Neither of us ever have to leave home and we get the job done---right?
i am a solo gyn practitioner in Piermont NY,
20 miles northwest of NYC. Being a solo medical provider makes me a 'dinosaur' (I have not decided which one yet).
My overhead is close to 70%.. I have been in private medical practice for 26 years. I love what i do, but everyday I wish I could either semi-retire or create a 'product' that would give me retirement money.
In any event when I first learned of the monetary incentive from the government for instituting EMR in my office, I was all gun-ho. I even found a free EMR called Practice Fusion, obtained over the internet, which probably will not be free for very long.
And then as I read more, and realized the complexity of the requirements, I became increasingly discouraged. Because I do not have a large Medicare population I have decided to just take the 'financial hit'. As Dr. Wes points out this has become more of an exercise in'abuse' and threatens to interfere with patient care, if what the government requires in using an EMR system is implemented.
I recently spoke to a geriantologist who has a huge medicaire
population and she would rather take the 5% reduction, then participate in this ridiculousness.
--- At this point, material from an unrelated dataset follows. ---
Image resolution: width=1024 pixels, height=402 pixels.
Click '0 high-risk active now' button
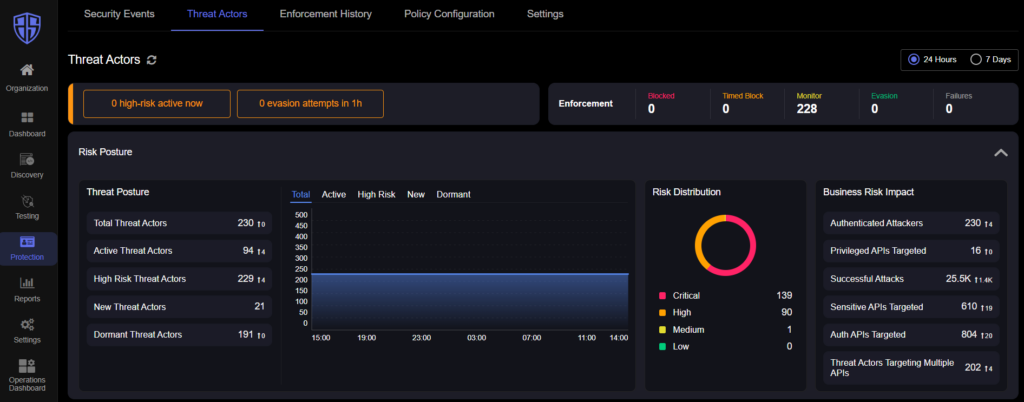click(x=157, y=104)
Love the AMA's recommendation that specialists be exempted from requirements to enter so much worthless data, and that only primary care docs should shoulder that burden!
If docs are going to whore themselves out, it's the Johns who get to make the rules.
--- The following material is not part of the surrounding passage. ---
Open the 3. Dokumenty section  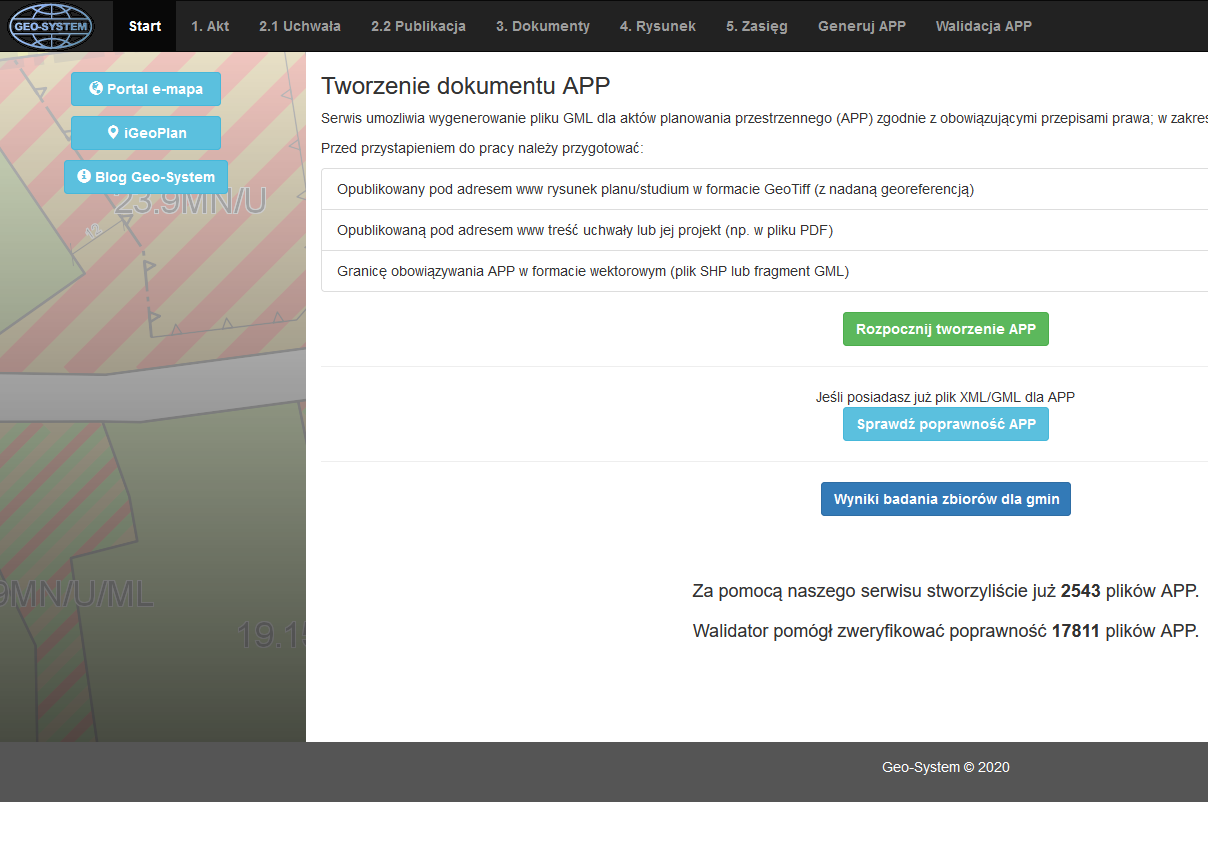[x=542, y=26]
I could not find an email address for you, so I thought this might be the easiest way to contact you.
I thought you might be interested in this press release.
Think Tank Medical Releases CMS ICD Application on iTunes for Cardiologists to Determine Patient Eligibility for Implantable Cardiac Devices
http://www.prweb.com/releases/2013/1/prweb10333415.htm
Anony 02:33 pm -
While I don't usually approve these types of comments when I moderate them, because your app is "free" to download from the app store, I posted it.
And yes, I tried it out. Seems legit.
As a hospitalist/ internist, it seems to me that to be judged a quality provider we must become good bureaucrats, i.e. it is the quality of our bureaucratic adherence that is really measured.
About 10 months ago I (with a little help from several other MD's) put a patient with severe AS into pulmonary edema. The issue was managed, I discussed it frankly with the pt and family, taking full responsibility. I still have a bad feeling about it. Within 3-4 weeks, I heard prom our hospital's Peer Review committee. I was cited for failing to dictate 1 admission H & P within 24 hours. Never heard about the entirely preventable episode that placed my patient's life in jeopardy.
Though merely an anecdote, I seriously doubt that a bureaucratic framework can ever actually improve patient care. Worse, when I am distracted from a patient's actual care with calls about quality measures or inpatient vs observation status, pt care will inevitably suffer.
I would like to know if there is any pushback in organized medicine to counter this trend.